Raw data:
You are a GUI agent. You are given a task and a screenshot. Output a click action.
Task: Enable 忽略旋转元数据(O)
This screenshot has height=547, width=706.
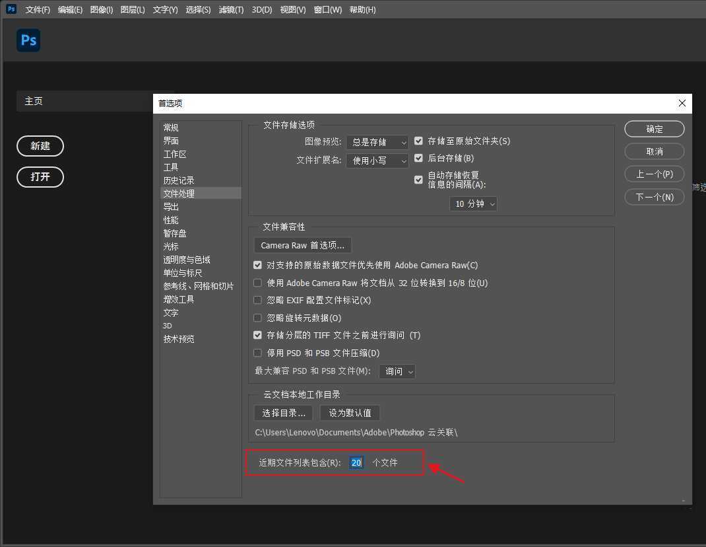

* * *

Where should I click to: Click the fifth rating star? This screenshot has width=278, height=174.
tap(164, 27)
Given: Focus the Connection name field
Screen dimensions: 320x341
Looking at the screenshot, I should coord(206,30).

--

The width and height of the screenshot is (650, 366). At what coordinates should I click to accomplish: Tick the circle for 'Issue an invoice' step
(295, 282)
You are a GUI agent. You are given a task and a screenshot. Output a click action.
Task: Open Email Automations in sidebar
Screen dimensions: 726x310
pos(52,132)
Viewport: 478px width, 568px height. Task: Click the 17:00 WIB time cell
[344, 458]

Problem statement: Copy out the lines above, starting at the line containing "Where should I" and ending at the line containing "Looking at the", with both of those lines included.

Result below:
Where should I click to: Click the fifth rating star? This screenshot has width=278, height=174.
tap(164, 27)
Given: Focus the Connection name field
Screen dimensions: 320x341
Looking at the screenshot, I should coord(206,30).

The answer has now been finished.